# can´t conect to mirc efnet server



## leomusic (Nov 19, 2002)

I've tried to conect and always be rejected whith The message: 

Notice-- You need to install identd to use this server.

Please help


----------



## T-hug (Nov 28, 2002)

Try the help topic on the home page.


----------



## janer (Nov 28, 2002)

did u try all efnet scenes???
(paris etc..)


----------



## leomusic (Nov 28, 2002)

I have the same problem, have posted before  looking for help and there is nothing I can do yet.

How I´m going to surely conect to your famus (or infamous), efnet servers?
C'mon I'm not a newbie computer user and have such difficults to join the group. So whath is the case of the rest of members?


----------



## Angelical_1 (Nov 28, 2002)

I'm behind a router with port 113 blocked (I pretty sure) .. consequently it means connecting can take up to 3 mins.

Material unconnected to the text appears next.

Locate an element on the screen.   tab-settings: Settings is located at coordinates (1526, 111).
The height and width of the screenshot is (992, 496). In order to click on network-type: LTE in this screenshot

The server I'm connected to IRC atm is:

irc.inet.tele.dk

so you'd type /server irc.inet.tele.dk 6667

Regards Angelical

(p.s. could you paste what the error is.. checking that you have fully read the IRC HELP link on the frontpage of Gbatemp.)


----------



## Dranzer (Nov 29, 2002)

easier . /server irc.efnet.net random 

Random takes place of the port and will automaticly switch to the fastest server


----------